Last weekend, the federal New Democratic Party (NDP) elected a new leader: Thomas Mulcair, an MP from Quebec, who was a minister in the provincial Liberal government there, before he resigned rather than open a park for development.
Mulcair was the front runner, and his victory was hardly a surprise. Many NDPers thought that he would move to the center and would abandon left-wing principles in pursuit of power, and a number of key members of the prior leader’s team have left.
I had my doubts, but Mulcair has gone a long way to assuage them in just a week. First, this, in his first day in Parliament:
Speaking to reporters afterward, he laid out his concerns for the state of the Canadian economy and accused the federal government of neglecting workers as it promotes the extraction of natural resources, mainly in Western Canada.
“That’s driven up the value of the Canadian dollar, made it more difficult to export our own goods. We’re killing our manufacturing sector,” he said. “The way the Conservatives are acting has had a devastating impact on good jobs with pensions.”
There was a lot of whining from Alberta about this statement, but it’s just a fact. The classic Canadian economy was a mixed one, which combined resource extraction and manufacturing. When manufacturing does well, resources generally don’t. When resources do, manufacturing doesn’t. In the old model this was considered a strength, since it meant that part of the economy was doing well, no matter what resource prices were. And when one sector was up, it was meant to subsidize the other sector.
Resource booms always end. Every single one. The oil boom will end, the question is when. If Canada doesn’t have a manufacturing sector left when the boom ends, we will become a basket case South American country. And Alberta will become the new Maritimes (remember, the Maritimes was originally a resource boom area.)
Politically speaking, this is also smart, because the NDP just isn’t going to get a lot of MPS out of Alberta in specific or the Prairies in general. If attacking the tar sands, and calling for Canada to add value to resources before shipping them out of the country costs votes there, so be it. The battleground is not Alberta. Alberta went all in with the Conservatives, and they have to live with that. There’s no point in pandering to Albertans, it would take a huge shift in voting to gain many more seats.
The places in play are the Maritimes and Ontario, and it is there that the election will be won or lost. It is Ontario which has been losing its manufacturing due to the high dollar, and the Maritimes has been treated shoddily by the Conservatives as well.
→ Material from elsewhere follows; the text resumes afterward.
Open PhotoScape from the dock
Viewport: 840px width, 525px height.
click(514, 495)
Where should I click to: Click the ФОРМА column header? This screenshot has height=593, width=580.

So on both politics and economics Mulcair’s stance is a good one, which appeals to the regions where the NDP can make gains and pisses of people who would never vote NDP anyway.
Then there was this, yesterday, when the Tory austerity budget was unveiled:
“The Conservatives have caused the problem by gutting the fiscal capacity of the government,” Thomas Mulcair, the newly crowned NDP leader, said Wednesday.
“Now they’re saying, oh, gee whiz, no more fiscal capacity in the government, we know what we’ll do, we’ll start cutting the services of the government.”
Oh my, pointing out the obvious. Conservative tax cuts and reckless spending caused the defict. But tax cuts for rich people are sacrosanct, so old folks will have to wait till 67 to retire.
And this:
“Everything indicates the Conservative budget will be synonymous with cutbacks and job losses. A few months ago, the Prime Minister promised textually, in this House, that he would not touch pensions, would not cut health transfers to the provinces, would not touch services to the population?” Mr. Mulcair said. “Will the Prime Minister live up to his word, or will he break his promise?”
And then, Harper cut pensions and cut health transfer to the provinces.
Ouch. That had to smart.
Yeah, I’m liking Mulcair.
One of the things which has distressed me most about the West is that no one on the left has really been willing to hammer the politics of class. Mulcair, who has also hit inequality, shows some signs of doing so. It is conventional wisdom that tax increases won’t fly, but the polling data doesn’t support that, at least not if you want to tax the rich and make that clear. Heck, if even Globe and Mail readers (the primary business newspaper in Canada) want tax increases and more spending, I think we can conclude that it’ll fly (yes, I’m aware of the limitations of that particular poll). But even the upper middle and lower upper class think that the true rich should pay their share. Coming out of Quebec, which is somewhat insulated from the political culture of the rest of North America, Mulcair seems willing to play class politics, and seems to know how to do so.
So far, so good. And as for the budget, Prime Minister Harper isn’t going to get the cuts he wants from the public service without causing great pain. Nor is cutting other forms of spending going to help the economy. Harper better get down on his knees and pray to God that there isn’t a major downturn in China, because he’s betting everything on resource prices. If they crumble, the Canadian economy will go with them. And so will Harper’s job.
This is opposition politics 101: whatever the government does, you oppose. If Harper’s bet on the resource economy works, then the Conservatives will get another term. If it doesn’t, the NDP needs to be seen as the party which opposed his policies. Mulcair is positioning them for that, and doing so in a way which allow him, if he gets in power, to put in place policies which will reward the constituencies he needs to win—everyone not attached to the oil teat.